New code models should benefit from expert knowledge with “constrained decoding”

About Daniel Maninger

Daniel Maninger studied computer science and has been a doctoral student at TU Darmstadt since October 2022, a member of the Software Technology Group (STG) under the direction of Prof Mira Mezini and a research assistant in the hessian.AI 3AI project.

In his research, he deals with the generation of programme code by artificial intelligence, with a particular focus on the code capabilities of large language models.

Human expertise plus AI model

Large language models such as GPT-4 have made enormous progress in natural language processing and code generation in recent years. However, Maninger recognises that simply scaling the models is not enough to overcome existing problems such as bugs in the generated code, hallucinations of functions and generally unsafe or low-quality code.

The Software Technology Group, which traditionally deals with topics such as programming languages and programme analysis, is therefore planning to incorporate existing expert knowledge. The aim is not to use language models as a panacea, but to combine them with established approaches in order to “utilise the best of both worlds”, as Maninger says.

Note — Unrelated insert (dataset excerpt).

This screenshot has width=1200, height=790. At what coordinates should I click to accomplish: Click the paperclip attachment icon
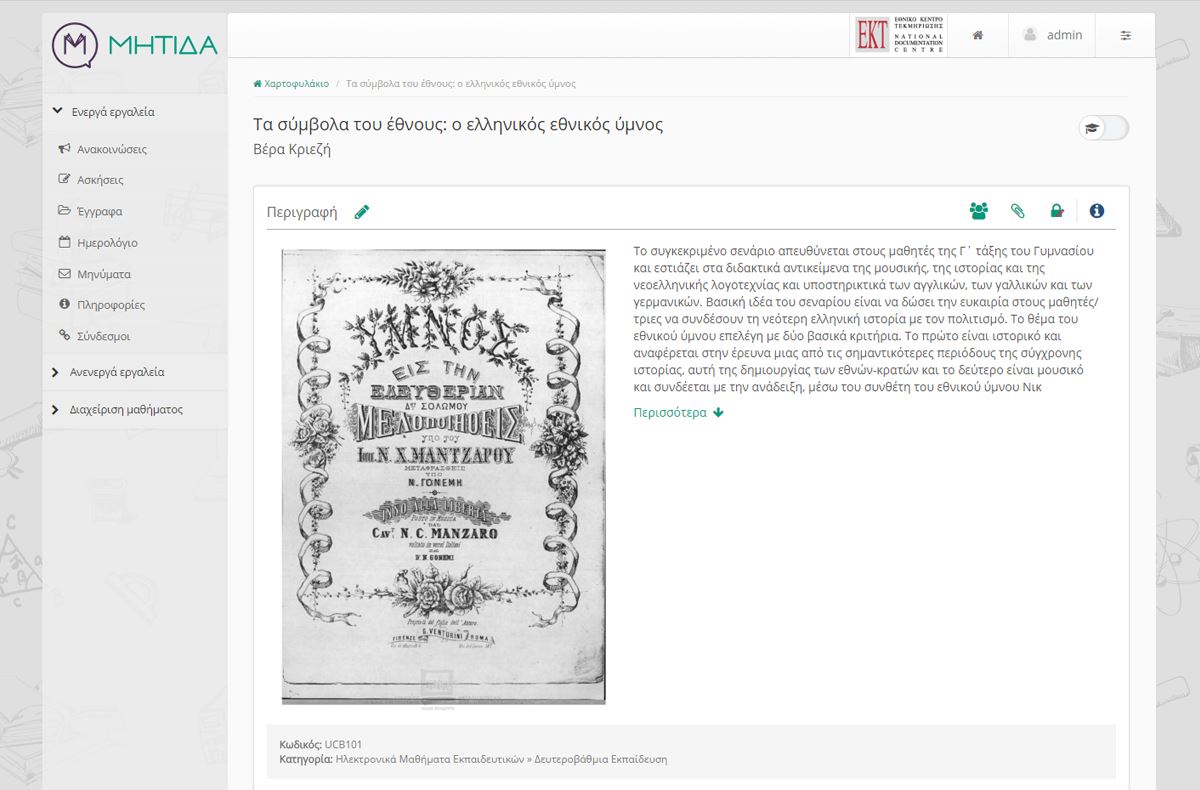pos(1017,211)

Constrained decoding should make AI code better

Specifically, Maninger is working on constrained decoding. This involves taking an existing code model and guiding its output, i.e. the code generation, through certain restrictions – known as constraints.

During the step-by-step generation of the code, it is possible to analyse whether the next blocks will lead to a safe and high-quality program. Blocks that are not desired are excluded from the generation process.

This is where the expert knowledge comes into play: according to Maninger, methods of programme analysis and code completion from the Software Technology Group can be used to check partially generated code and steer it in the desired direction.

In future, Maninger also wants to train the code models with reinforcement learning. This will check whether the generated code is correct, and additional software analysis tools will also assess quality and security. In this way, the system could learn to generate really good code.

Code models could help with the shortage of skilled labour

Maninger sees hessian.AI as very helpful for his research. The network facilitates dialogue with experts from various areas of AI. For example, they can work together on linking methods such as machine learning with established software engineering approaches or neurosymbolic AI.

Maninger sees a major challenge in keeping pace with the rapid development in the field of language models and integrating the various approaches, which is often associated with technical difficulties.

According to Maninger, if this is successful, more efficient, robust and reliable models for code generation could help to solve two pressing problems: the shortage of programmers and the often inadequate quality of software. By supporting developers and revealing potential errors in the code, the models could increase productivity and security.